§ AIM OF THE EXERCISE
Copy out the records precisely, omitting pictures.

§ RECORD EXTRACTS

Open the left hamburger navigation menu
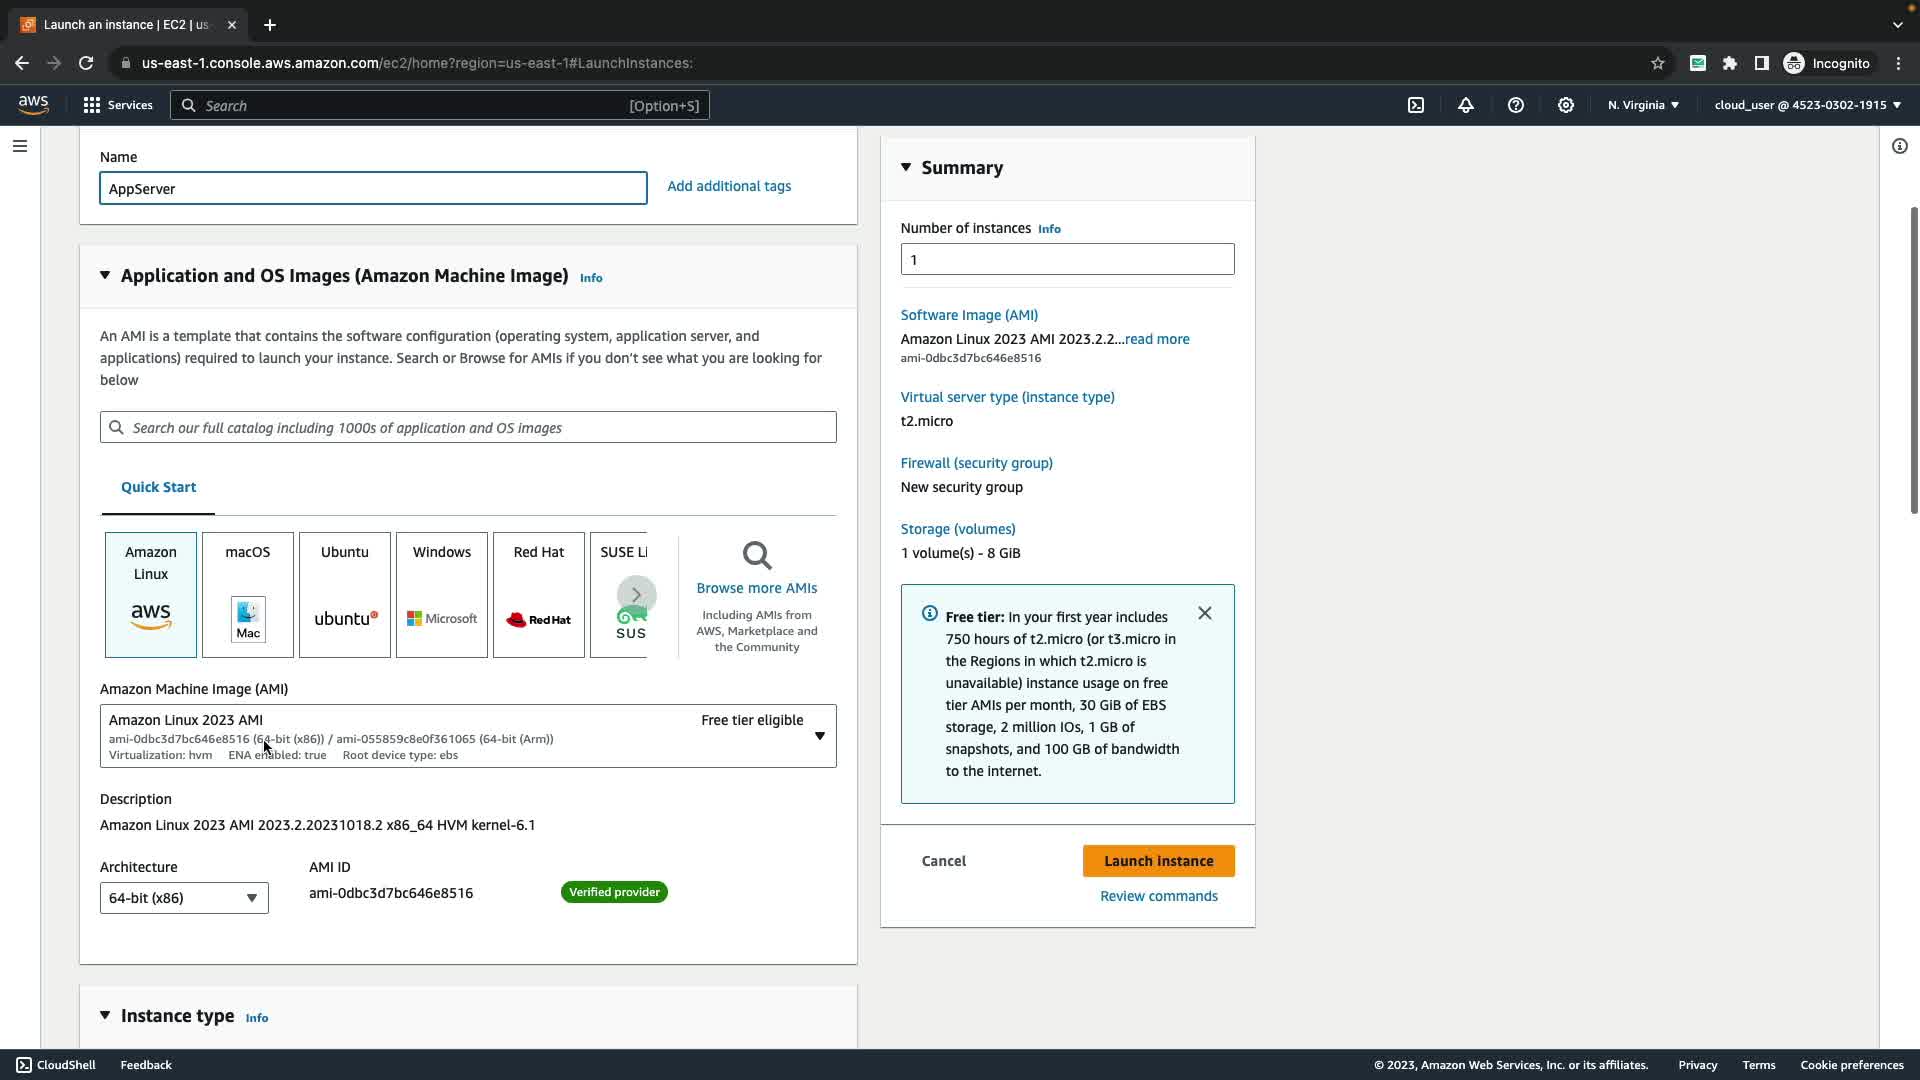The image size is (1920, 1080). 20,146
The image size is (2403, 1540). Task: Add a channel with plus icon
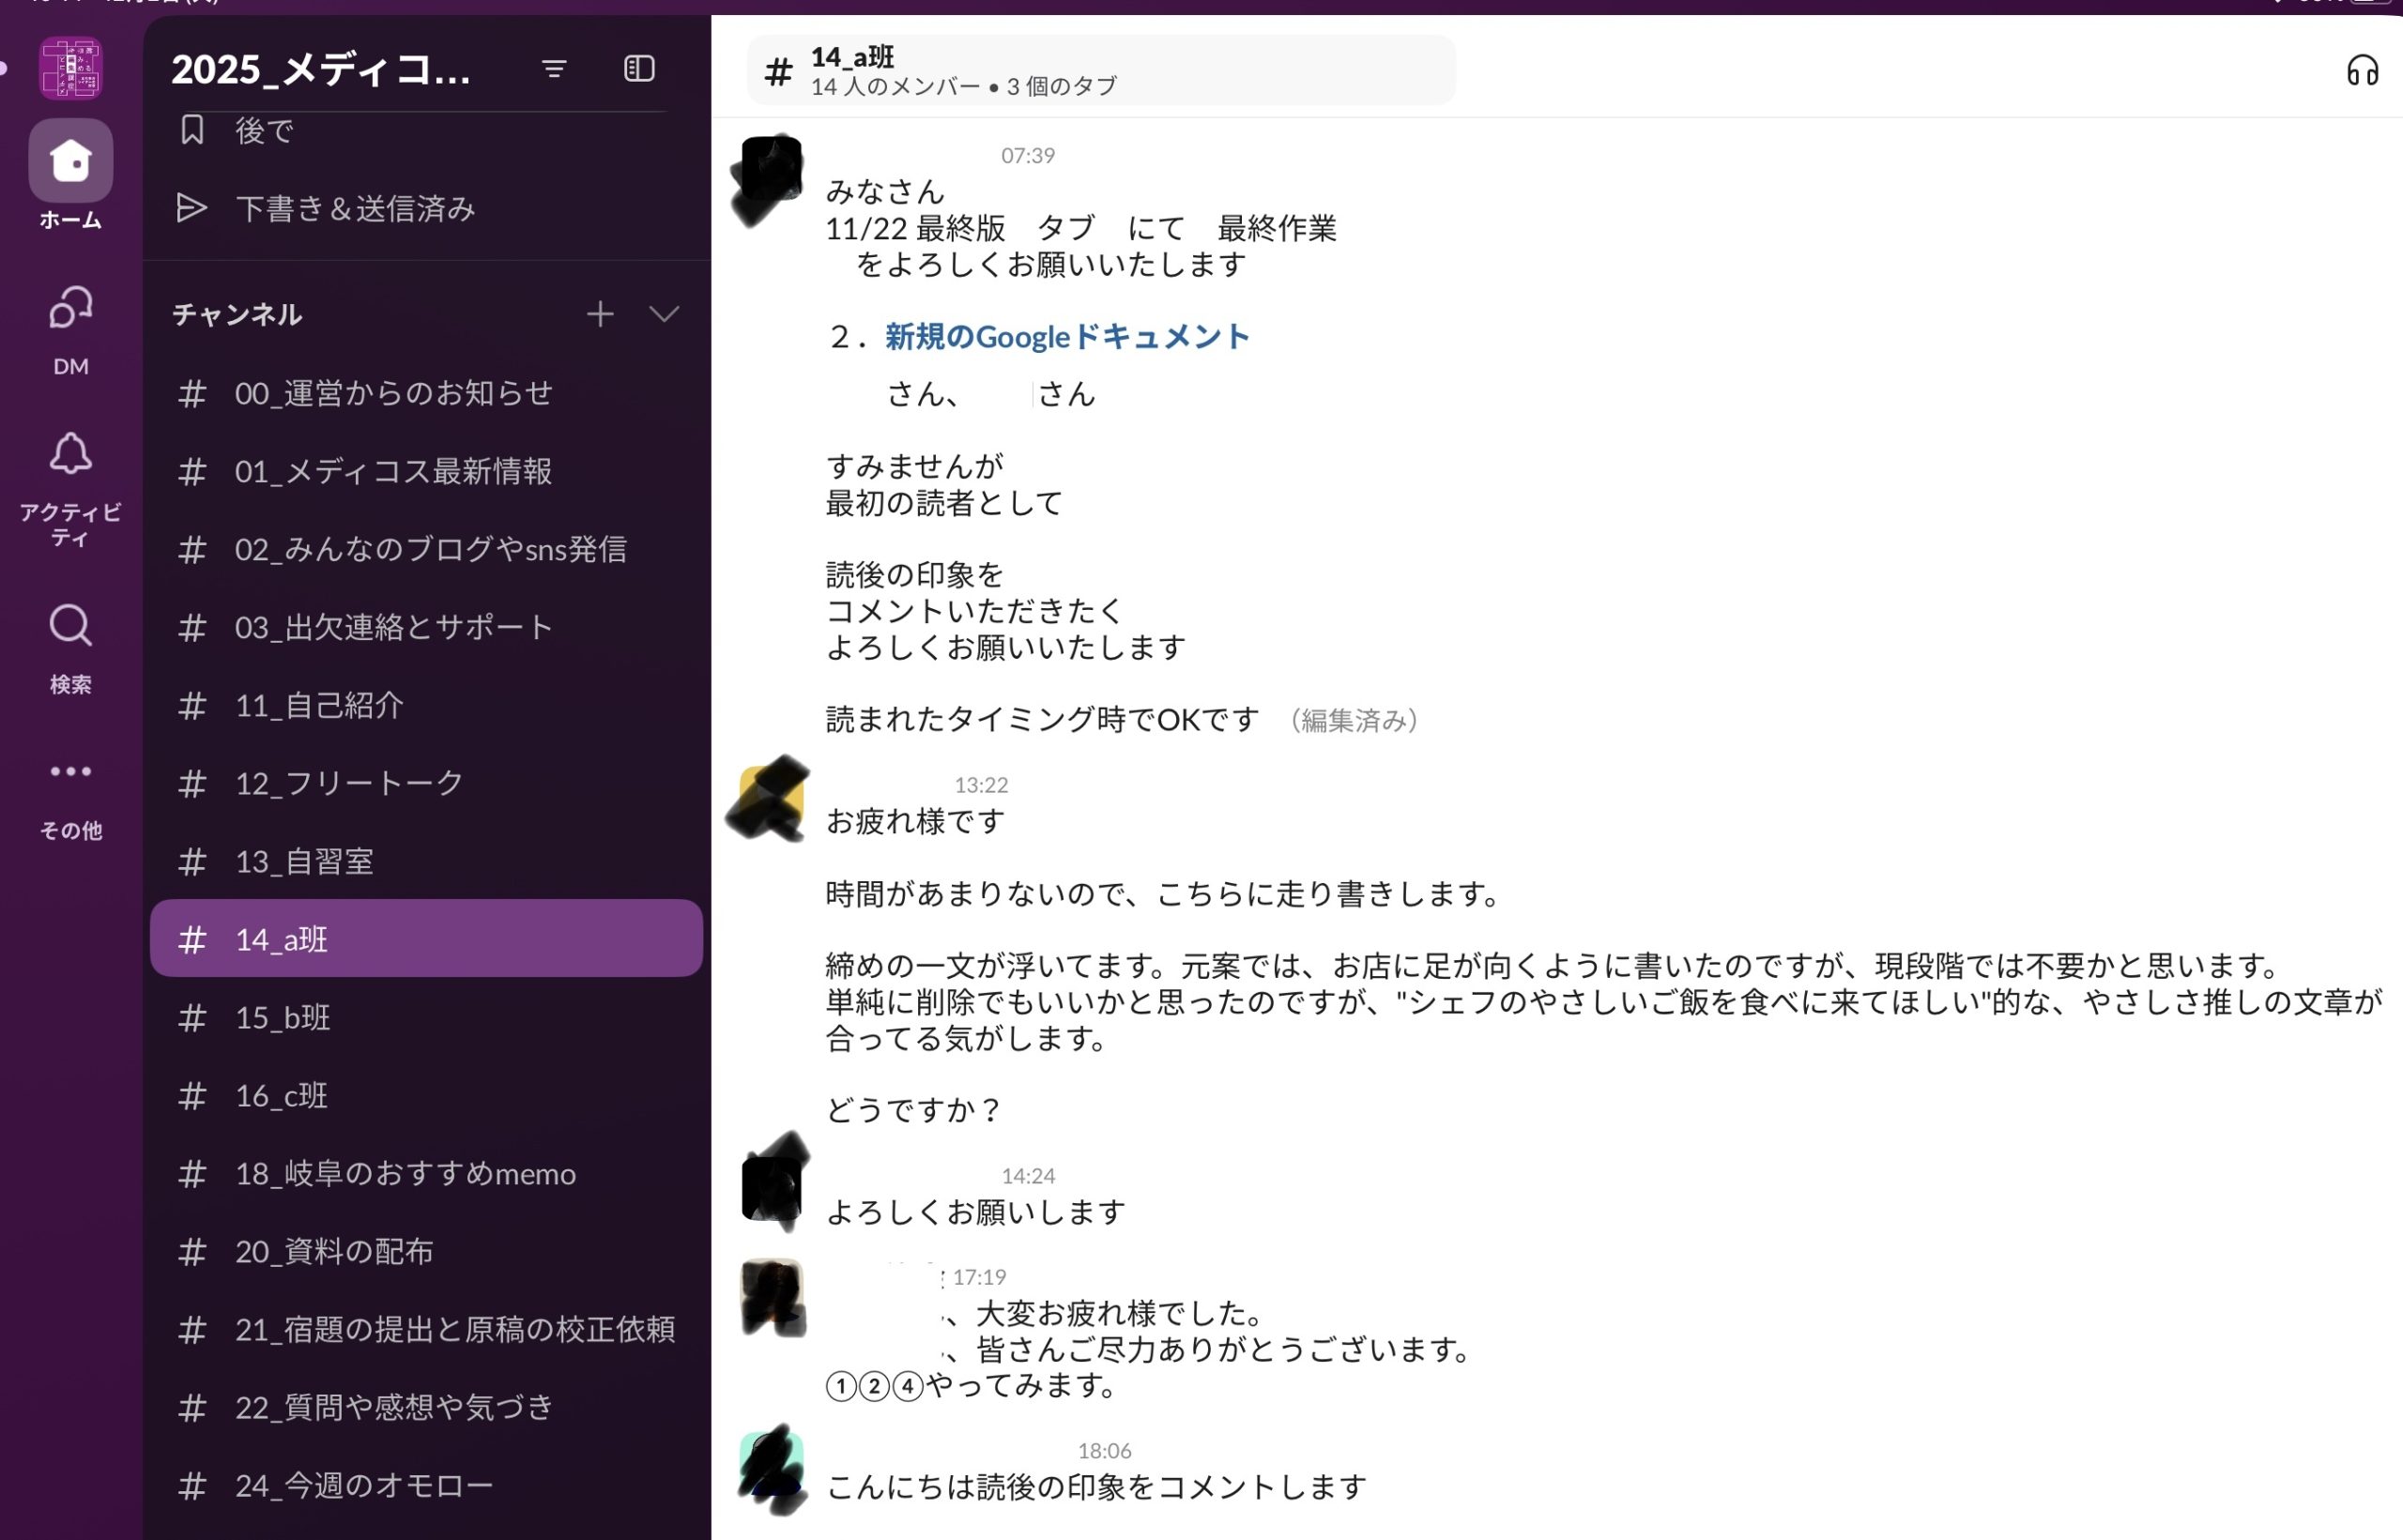point(600,314)
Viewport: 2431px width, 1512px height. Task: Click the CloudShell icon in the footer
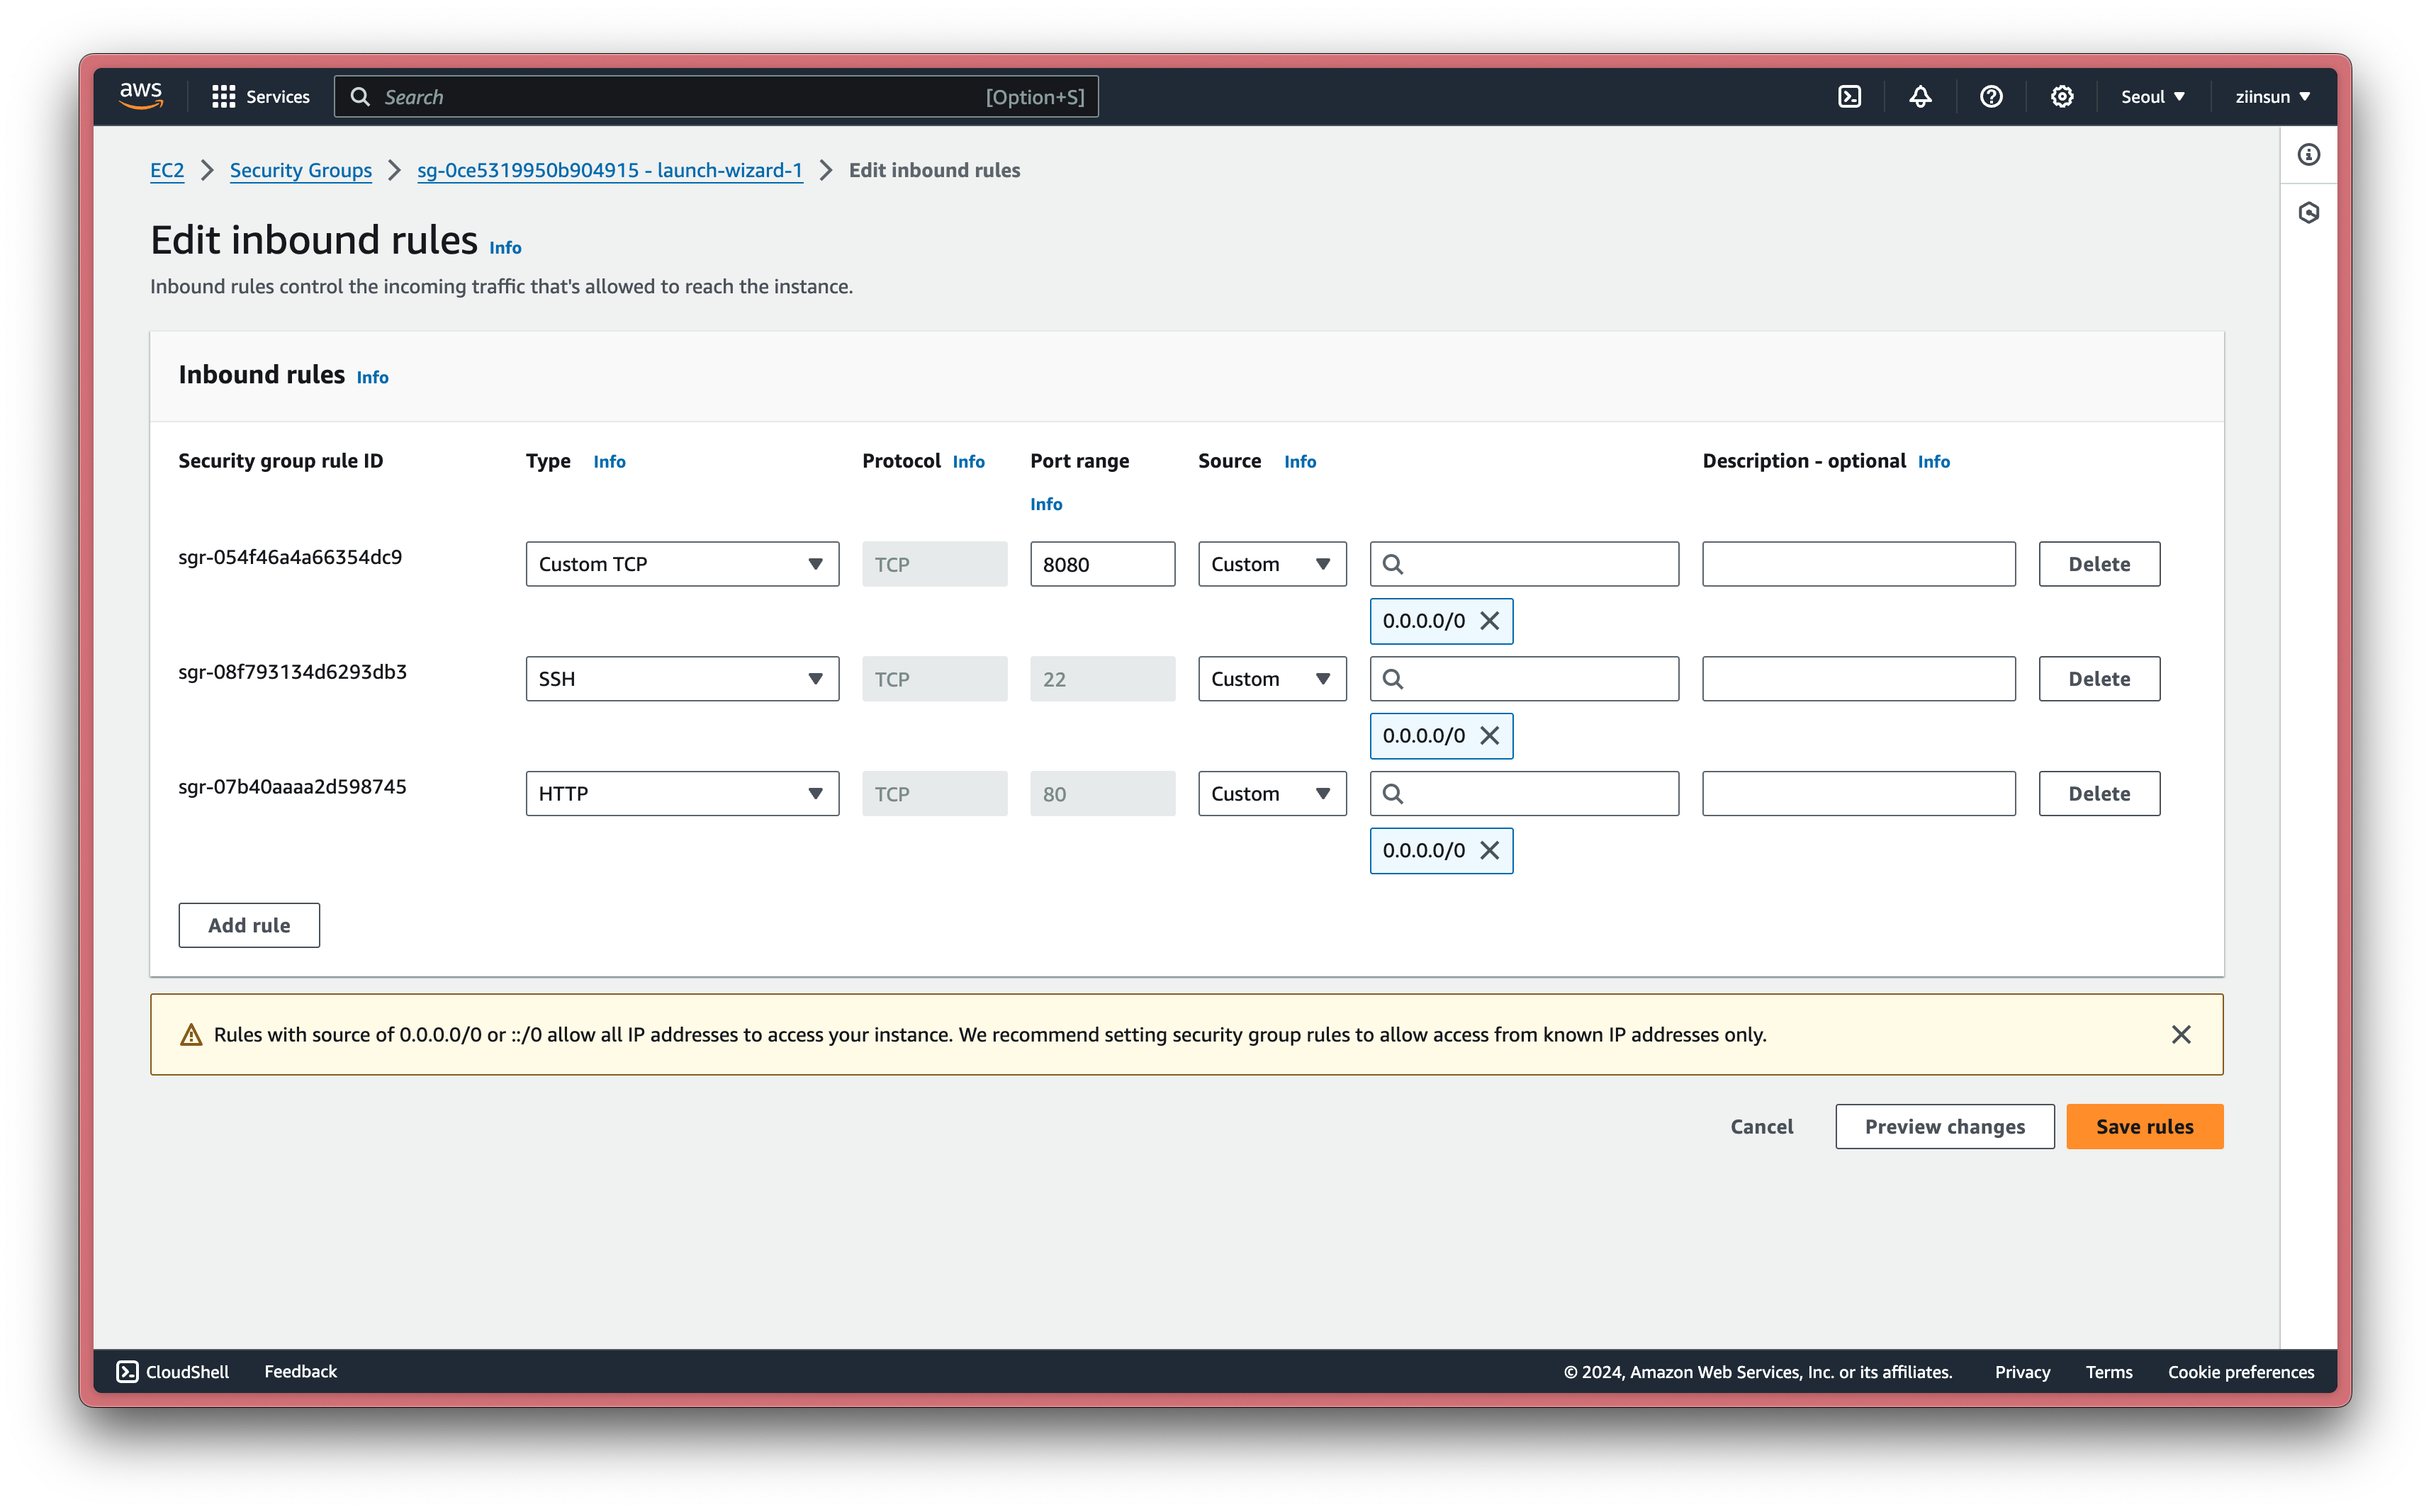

§ ANSWER BOX
Open the left hamburger navigation menu
The image size is (1920, 1080). 20,146
The image size is (2403, 1540). Task: Add a channel with plus icon
point(600,314)
Viewport: 2431px width, 1512px height. Task: Click the CloudShell icon in the footer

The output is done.